TL;DR: No. It’s not exactly the same situation.
A friend asked in the Egyptian Geeks Facebook group in Arabic:
Is Angular 2 a suitable name, or does it need a new name? Or am I just not getting the big picture?
Because when I learned about it, I found a lot of different, removed, and new pieces.
As ASP.NET 5 became ASP.NET Core 1, is it a good idea to pick a new name to show the big difference from Angular 1?
Or is this just my problem and the difference isn’t that big?
I thought that it is a logical question. Here is my take on it, as a non Angular team official or affiliate…
First, the question has a good point.
The “Core” naming came from Microsoft’s plans to make everything in the new ecosystem “Dot Net Core”-first.
Microsoft always tried to make the point for people that ASP.NET 5 is a “Version 1” product, that is neither neither as version-complete or as mature as ASP.NET 5.
This is way before the rename to ASP.NET Core 1.
Maturity And Meaning Of Upgrade
The Angular team has a different vision. They have confidence that they transferred all their lessons developing Angular 1 into the development of Angular 2. Which is why they really feel it is an upgrade.
They want people to move to Angular 2 automatically, not to feel that they are back into the “framework selection” process again.
I bet the Angular 2’s ideal world is one where they can stop Angular 1 support as soon as they release Angular 2. Except they definitely won’t, so that they don’t let they users down.
Naming Is Hard
As the ASP.NET team themselves always said, naming is a Marketing issue rather than a technical issue. It’s not simple. Everyone have different considerations when naming things.
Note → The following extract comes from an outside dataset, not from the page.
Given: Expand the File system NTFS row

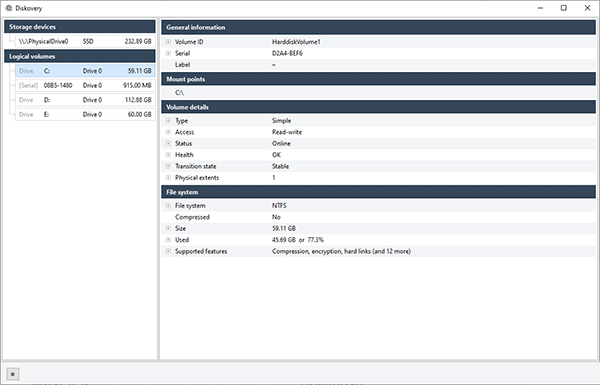Looking at the screenshot, I should [168, 206].
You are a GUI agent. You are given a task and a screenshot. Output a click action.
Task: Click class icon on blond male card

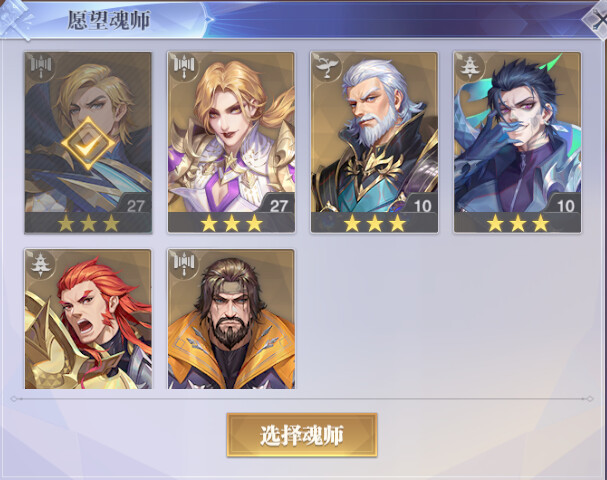click(41, 67)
Another example is Aurelia. Aurelia couldn’t be just “Durandal Next”, because the name “Durandal” has been related to failure in people’s minds (after a failed kickstarter).
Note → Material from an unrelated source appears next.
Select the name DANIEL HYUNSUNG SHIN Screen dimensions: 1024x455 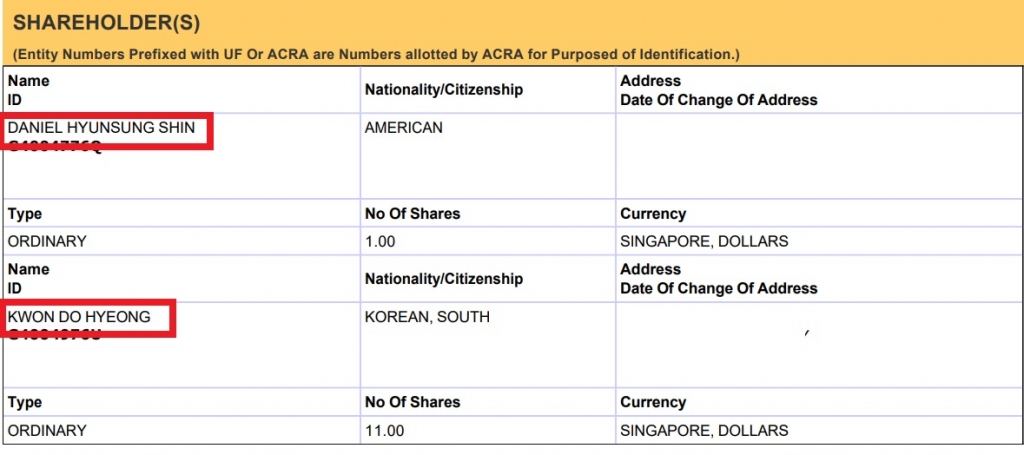101,128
It is the opposite situation in the Angular case. It’s hard for it to be called anything else (even something that has the word “Angular” in it), because it needs to be interpreted as an upgrade.
This is, again, not what Microsoft wanted to communicate. They wanted the new name to convey their message that the new ASP.NET framework is NOT an upgrade.
It does not the experience of 15 years of work on the existing ASP.NET framework and add to it in a newer version. It’s a different, modern, lean framework, that is still in year 1.
You can see the contrast clearly.
The Standard Answer
A few others have also pointed out that as per Semantic Versioning, a major version number is acceptable for breaking changes.
I see that there is a difference between “Breaking Changes”, and a “new API surface”.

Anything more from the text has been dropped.